• TEKS TERSEDIA:
Penampilan – mulai dari ujung kepala sampai ujung kaki - akan menjadi perhatian pertama. Perhatikan keserasian, kerapihan, dan kebersihan pakaian Anda. Dandanan, gaya rambut, bahkan sepatu. Bukan hanya itu, berikan juga kesan sehat dan segar. Pastikan tidak ada gangguan karena bau badan, bau mulut, rambut berketombe atau pecah-pecah, kuku yang kotor, atau sisa cabai nasi goreng yang terselip di gigi! Selain itu, Anda juga mesti menyadari apa yang mestinya Anda representasikan. Ketika Anda mengunjungi klien baru sebagai utusan perusahaan, perhatikan bahwa penampilan Anda layaknya sesuai dengan citra yang ingin disampaikan perusahaan, apakah resmi elegan atau dinamis kasual misalnya. Ketika Anda hendak berkenalan dengan calon mertua, pertimbangkan juga seperti apa kira-kira gambaran menantu ideal yang mereka inginkan. Mungkin Anda merasa ”Duh, gak gue banget deh!”, tapi sabarkan saja dulu diri Anda. Usaha ini adalah untuk menciptakan kesan yang baik agar mereka mau memberi waktu guna melanjutkan interaksi. Nah, ketika interaksi mulai bergulir, itulah kesempatan Anda untuk memperkenalkan diri lebih lanjut.

2. Kendalikan ekspresi wajah dan bahasa tubuh

Ketika kita pertama kali bertatapan dengan orang lain, yang terlihat adalah ekspresi wajah kita. Tampillah dengan gembira, tapi tulus dan tidak berlebihan. Yang paling penting adalah senyum ketika kita bersalaman dan menyapa. Bagaimana kita bersalaman ternyata juga penting lho! Genggaman yang lemah memberi kesan bahwa Anda tidak bersemangat atau kurang percaya diri. Sebaliknya, genggaman yang terlalu kuat mengesankan Anda kelewat antusias atau mendominasi (dan bisa jadi mereka menyeringai kesakitan!). Sedang-sedang saja tapi cukup mantap. Sikap tubuh juga bisa menggambarkan kebiasaan kita. Tampillah dengan sikap tubuh yang tegas. Jangan menggaruk-garuk telinga, memainkan anak rambut atau pena hanya karena Anda gugup. Kalau berjalan, jangan gontai atau lunglai. Kalau bisa justru berjalan dengan ritme agak cepat dan pasti karena itu memberi kesan bahwa kita orang yang energik.

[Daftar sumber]

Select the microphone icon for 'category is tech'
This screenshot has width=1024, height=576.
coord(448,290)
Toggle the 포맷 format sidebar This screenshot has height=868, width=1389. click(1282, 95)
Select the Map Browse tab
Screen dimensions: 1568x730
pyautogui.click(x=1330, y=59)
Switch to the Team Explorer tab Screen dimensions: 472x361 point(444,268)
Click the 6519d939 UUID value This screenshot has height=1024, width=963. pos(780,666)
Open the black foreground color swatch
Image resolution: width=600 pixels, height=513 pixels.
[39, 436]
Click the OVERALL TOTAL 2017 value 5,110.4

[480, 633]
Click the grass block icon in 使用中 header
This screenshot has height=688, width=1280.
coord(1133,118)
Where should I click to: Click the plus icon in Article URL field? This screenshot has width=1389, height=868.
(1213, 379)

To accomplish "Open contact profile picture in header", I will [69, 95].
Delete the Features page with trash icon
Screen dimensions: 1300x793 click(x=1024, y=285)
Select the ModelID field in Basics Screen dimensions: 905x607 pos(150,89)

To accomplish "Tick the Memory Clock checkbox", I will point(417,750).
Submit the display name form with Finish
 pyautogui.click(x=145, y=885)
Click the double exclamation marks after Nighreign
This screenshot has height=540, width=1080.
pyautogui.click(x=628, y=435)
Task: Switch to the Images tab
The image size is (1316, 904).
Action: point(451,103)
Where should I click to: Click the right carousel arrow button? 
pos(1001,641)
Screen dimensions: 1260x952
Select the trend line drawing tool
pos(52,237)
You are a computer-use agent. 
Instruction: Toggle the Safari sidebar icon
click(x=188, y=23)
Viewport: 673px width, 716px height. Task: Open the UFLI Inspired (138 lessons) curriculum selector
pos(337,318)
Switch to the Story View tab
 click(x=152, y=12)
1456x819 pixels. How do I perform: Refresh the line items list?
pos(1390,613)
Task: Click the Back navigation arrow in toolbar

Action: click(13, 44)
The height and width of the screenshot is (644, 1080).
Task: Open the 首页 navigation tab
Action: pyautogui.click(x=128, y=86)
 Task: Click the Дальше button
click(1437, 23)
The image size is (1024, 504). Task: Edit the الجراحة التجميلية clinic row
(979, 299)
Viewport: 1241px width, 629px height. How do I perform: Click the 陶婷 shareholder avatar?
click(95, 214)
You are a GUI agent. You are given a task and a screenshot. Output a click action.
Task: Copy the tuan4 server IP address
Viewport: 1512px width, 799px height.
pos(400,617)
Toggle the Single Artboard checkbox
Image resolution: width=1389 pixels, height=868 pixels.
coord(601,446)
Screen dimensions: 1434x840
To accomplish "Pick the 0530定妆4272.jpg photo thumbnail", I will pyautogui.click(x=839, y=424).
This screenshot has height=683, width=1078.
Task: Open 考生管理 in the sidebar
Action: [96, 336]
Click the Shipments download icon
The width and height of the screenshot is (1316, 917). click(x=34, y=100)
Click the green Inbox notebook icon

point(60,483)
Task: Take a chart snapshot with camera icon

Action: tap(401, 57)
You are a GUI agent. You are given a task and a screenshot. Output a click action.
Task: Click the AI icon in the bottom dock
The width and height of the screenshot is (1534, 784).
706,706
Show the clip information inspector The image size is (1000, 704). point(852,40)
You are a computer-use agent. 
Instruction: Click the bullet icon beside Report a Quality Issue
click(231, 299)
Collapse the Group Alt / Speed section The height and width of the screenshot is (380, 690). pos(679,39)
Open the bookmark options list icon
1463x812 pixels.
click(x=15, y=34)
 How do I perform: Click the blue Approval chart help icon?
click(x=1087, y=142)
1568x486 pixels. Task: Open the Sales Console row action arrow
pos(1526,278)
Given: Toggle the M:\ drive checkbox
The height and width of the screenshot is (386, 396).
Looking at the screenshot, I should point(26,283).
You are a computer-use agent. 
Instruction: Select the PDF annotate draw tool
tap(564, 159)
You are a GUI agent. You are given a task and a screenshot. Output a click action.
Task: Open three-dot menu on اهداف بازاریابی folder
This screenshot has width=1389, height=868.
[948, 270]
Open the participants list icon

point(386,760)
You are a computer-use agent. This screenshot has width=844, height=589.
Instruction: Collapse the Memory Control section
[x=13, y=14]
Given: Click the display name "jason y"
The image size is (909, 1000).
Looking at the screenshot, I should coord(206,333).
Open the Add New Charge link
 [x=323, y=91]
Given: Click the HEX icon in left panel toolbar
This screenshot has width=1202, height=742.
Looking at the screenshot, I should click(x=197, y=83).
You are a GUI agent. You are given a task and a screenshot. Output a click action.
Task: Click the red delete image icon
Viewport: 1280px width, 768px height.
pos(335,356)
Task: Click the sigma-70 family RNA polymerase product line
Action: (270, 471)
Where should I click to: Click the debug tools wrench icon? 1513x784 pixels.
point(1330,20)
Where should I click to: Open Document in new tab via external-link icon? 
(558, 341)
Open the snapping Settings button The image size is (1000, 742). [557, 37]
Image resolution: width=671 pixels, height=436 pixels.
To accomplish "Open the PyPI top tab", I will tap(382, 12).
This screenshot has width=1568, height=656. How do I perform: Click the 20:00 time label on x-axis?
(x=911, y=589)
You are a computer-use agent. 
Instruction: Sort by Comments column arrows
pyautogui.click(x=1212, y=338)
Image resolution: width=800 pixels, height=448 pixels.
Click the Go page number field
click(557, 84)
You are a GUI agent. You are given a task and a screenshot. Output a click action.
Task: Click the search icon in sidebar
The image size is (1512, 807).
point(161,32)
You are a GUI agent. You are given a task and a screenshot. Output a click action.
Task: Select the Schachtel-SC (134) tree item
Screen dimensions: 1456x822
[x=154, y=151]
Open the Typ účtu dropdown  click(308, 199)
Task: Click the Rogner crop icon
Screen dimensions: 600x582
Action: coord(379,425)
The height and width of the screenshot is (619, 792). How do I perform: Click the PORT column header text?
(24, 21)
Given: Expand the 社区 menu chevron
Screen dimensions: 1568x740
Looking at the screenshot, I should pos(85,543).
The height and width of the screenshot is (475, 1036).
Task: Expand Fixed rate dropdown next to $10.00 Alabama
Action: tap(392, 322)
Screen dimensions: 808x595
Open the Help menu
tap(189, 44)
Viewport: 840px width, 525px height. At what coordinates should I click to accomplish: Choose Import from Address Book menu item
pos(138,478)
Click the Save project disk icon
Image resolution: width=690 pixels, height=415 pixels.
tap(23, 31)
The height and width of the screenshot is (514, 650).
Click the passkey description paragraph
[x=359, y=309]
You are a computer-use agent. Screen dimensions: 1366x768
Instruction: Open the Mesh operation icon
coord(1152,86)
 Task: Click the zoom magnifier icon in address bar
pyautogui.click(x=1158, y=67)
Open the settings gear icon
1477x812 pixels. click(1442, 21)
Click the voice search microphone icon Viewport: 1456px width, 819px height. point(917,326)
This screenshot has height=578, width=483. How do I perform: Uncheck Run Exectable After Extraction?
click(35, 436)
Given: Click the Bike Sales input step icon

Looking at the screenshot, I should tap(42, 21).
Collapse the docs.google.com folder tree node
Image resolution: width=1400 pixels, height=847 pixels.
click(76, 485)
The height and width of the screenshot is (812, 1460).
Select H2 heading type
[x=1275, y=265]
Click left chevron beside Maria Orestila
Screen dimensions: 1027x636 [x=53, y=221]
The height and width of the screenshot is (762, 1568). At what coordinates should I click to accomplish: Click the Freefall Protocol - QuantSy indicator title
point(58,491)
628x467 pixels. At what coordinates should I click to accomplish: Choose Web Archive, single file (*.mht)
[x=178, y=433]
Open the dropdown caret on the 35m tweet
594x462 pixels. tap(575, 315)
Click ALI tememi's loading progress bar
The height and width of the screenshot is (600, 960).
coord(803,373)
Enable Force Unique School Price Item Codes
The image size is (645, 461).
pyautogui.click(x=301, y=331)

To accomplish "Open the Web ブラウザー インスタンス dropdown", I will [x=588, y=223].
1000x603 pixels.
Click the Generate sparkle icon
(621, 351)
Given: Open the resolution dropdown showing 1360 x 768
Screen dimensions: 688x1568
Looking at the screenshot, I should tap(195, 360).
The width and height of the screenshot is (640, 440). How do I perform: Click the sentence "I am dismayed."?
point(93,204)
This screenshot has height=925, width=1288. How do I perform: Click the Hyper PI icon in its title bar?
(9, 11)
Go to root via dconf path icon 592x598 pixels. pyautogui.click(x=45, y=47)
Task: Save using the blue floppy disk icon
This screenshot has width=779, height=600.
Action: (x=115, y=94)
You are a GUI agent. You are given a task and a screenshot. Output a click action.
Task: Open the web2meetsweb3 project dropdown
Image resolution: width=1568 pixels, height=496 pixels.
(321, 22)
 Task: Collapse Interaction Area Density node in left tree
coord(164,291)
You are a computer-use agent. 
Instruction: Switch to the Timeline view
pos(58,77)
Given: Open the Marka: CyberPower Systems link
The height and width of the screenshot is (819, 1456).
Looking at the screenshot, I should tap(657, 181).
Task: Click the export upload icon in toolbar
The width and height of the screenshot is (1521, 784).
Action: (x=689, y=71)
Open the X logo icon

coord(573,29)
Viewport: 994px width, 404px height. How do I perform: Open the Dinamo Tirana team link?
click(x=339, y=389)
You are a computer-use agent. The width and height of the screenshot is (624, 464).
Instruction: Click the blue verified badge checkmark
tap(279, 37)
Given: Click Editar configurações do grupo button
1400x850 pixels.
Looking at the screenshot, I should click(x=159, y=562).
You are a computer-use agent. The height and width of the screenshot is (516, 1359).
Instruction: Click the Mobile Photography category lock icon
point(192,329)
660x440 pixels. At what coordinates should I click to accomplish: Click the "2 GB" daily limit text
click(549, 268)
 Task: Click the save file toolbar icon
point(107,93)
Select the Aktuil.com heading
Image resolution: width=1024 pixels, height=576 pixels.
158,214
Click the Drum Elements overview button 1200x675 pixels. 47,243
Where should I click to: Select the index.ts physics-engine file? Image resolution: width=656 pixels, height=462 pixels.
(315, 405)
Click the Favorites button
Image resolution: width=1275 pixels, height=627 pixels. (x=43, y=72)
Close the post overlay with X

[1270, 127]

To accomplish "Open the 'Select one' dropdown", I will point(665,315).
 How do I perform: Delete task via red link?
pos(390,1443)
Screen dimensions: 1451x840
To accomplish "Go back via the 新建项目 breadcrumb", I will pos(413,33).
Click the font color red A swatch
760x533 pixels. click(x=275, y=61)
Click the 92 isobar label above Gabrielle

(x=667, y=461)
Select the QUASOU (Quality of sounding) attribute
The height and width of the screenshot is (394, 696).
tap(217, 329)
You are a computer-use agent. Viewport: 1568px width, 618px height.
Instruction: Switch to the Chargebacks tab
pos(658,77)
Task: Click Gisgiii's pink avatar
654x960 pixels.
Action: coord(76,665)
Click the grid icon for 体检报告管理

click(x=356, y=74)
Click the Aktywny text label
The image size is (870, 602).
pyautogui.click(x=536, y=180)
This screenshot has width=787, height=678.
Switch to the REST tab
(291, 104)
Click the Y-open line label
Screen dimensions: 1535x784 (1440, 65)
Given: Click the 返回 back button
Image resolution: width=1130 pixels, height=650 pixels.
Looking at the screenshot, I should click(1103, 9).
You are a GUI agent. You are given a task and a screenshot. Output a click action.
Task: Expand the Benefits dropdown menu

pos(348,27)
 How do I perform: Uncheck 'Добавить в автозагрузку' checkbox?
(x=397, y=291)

• SOAL LATIHAN: Salin kata demi kata bagian teks tentang kesan pertama, mulai dari "Ketika kita pertama" dan berakhir pada "orang yang energik.". Daftar tersebut merupakan bahan tersendiri yang terpisah dari teks tentang kesan pertama.

• JAWABAN SOAL:
Ketika kita pertama kali bertatapan dengan orang lain, yang terlihat adalah ekspresi wajah kita. Tampillah dengan gembira, tapi tulus dan tidak berlebihan. Yang paling penting adalah senyum ketika kita bersalaman dan menyapa. Bagaimana kita bersalaman ternyata juga penting lho! Genggaman yang lemah memberi kesan bahwa Anda tidak bersemangat atau kurang percaya diri. Sebaliknya, genggaman yang terlalu kuat mengesankan Anda kelewat antusias atau mendominasi (dan bisa jadi mereka menyeringai kesakitan!). Sedang-sedang saja tapi cukup mantap. Sikap tubuh juga bisa menggambarkan kebiasaan kita. Tampillah dengan sikap tubuh yang tegas. Jangan menggaruk-garuk telinga, memainkan anak rambut atau pena hanya karena Anda gugup. Kalau berjalan, jangan gontai atau lunglai. Kalau bisa justru berjalan dengan ritme agak cepat dan pasti karena itu memberi kesan bahwa kita orang yang energik.